== Directions ==
In the paper record on latent semantic indexing and term weighting, which term-weighting scheme performed best once the test collection became very large?

Title :
Latent semantic indexing and large dataset: Study of term-weighting schemes
Author :
Zaman, A.N.K. ; Brown, Charles Grant
Author_Institution :
Comput. Sci. Program, Univ. of Northern British Columbia (UNBC), Prince George, BC, Canada
Abstract :
The primary purpose of an information retrieval (IR) system is to retrieve all the relevant documents, which are relevant to the user query. Latent Semantic Indexing/Analysis (LSI/LSA) based ad hoc document retrieval task investigates the performance of retrieval systems that search a static set of documents using new questions. Performance of LSI has been tested by others for several smaller datasets (e.g. MED, CISI abstracts) however, LSI has not been tested for a large dataset. So, we decided to test LSI for a very large dataset. We used TREC-8 LA Times dataset for our experimentation. We applied three different term weighting schemes and our own stop word list to judge the performance. Recall-precision graph and Coefficient of Variation (CV) were used to evaluate the retrieval performance of LSI based retrieval system. We found tf-idf term weighting scheme performs better than log-entropy and raw term frequency weighting schemes when the test collection became very large.
Keywords :
database indexing; query processing; very large databases; TREC-8 LA Times dataset; ad hoc document retrieval task; coefficient of variation; information retrieval system; latent semantic indexing; recall-precision graph; tf-idf term weighting scheme; user query; very large dataset; Artificial neural networks; Decision support systems; coefficient of variation; latent semantic indexing; recall-precision; retrieval performance; term-weighting;
Conference_Titel :
Digital Information Management (ICDIM), 2010 Fifth International Conference on
Conference_Location :
Thunder Bay, ON
Print_ISBN :
978-1-4244-7572-8
DOI :
10.1109/ICDIM.2010.5664669

== Dataset content ==
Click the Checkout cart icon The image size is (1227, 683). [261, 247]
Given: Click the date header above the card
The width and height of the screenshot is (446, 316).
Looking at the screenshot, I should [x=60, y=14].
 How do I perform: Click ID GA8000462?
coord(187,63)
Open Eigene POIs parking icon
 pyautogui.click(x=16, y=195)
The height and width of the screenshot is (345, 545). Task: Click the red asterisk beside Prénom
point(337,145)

* * *

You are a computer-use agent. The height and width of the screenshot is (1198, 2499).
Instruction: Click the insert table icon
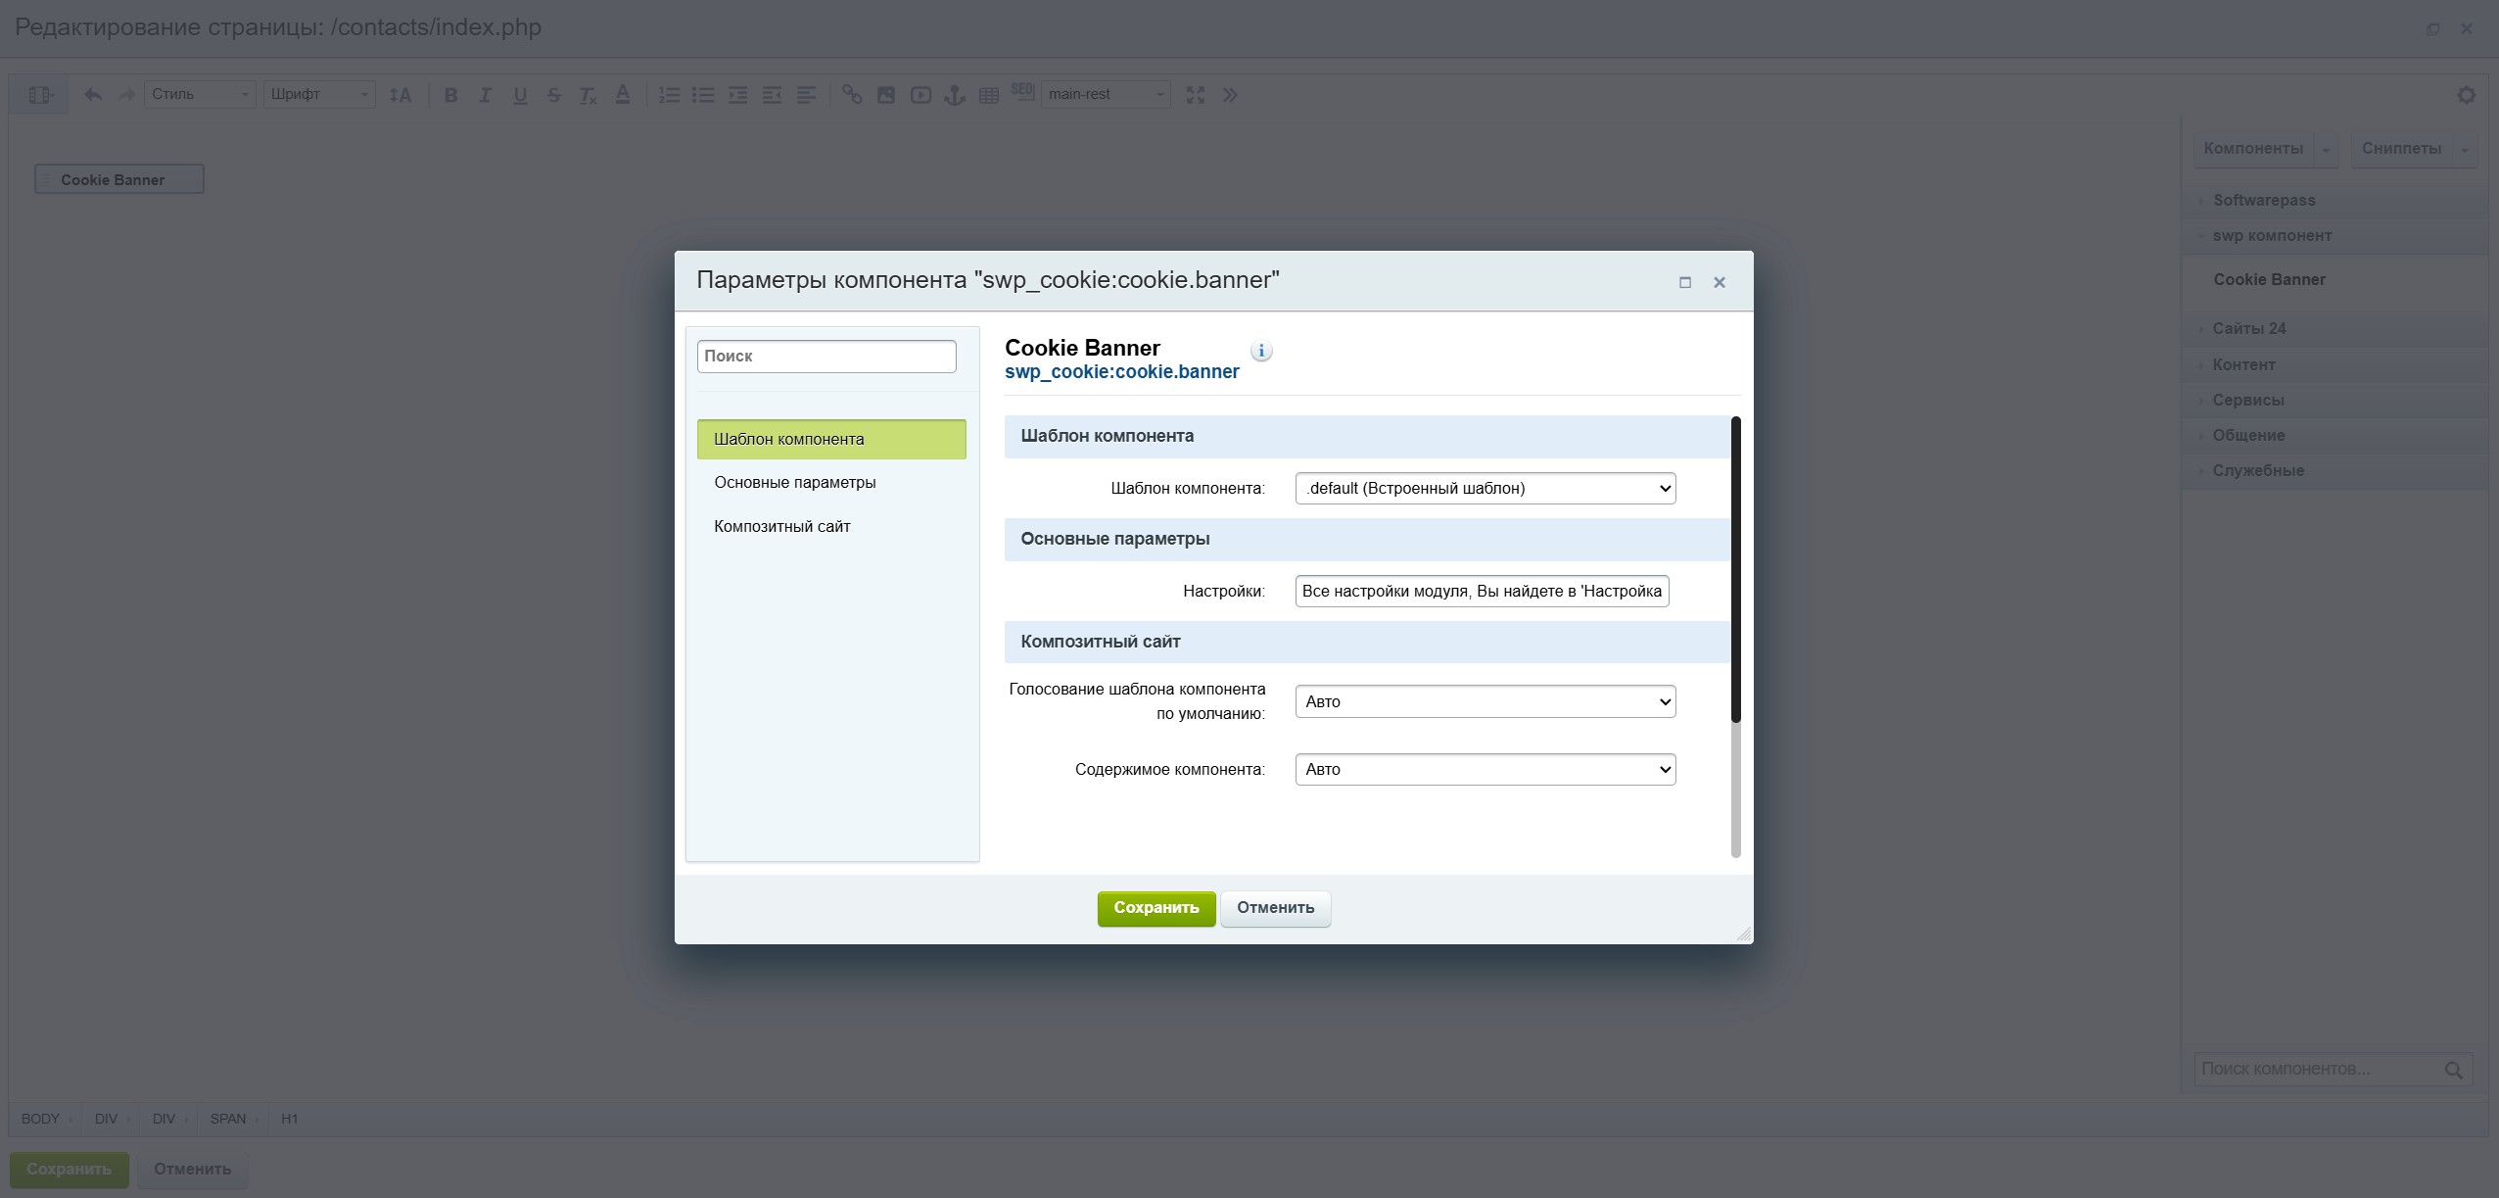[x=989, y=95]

== Answer to the problem ==
The tf-idf term-weighting scheme performed better than the log-entropy and raw term frequency schemes.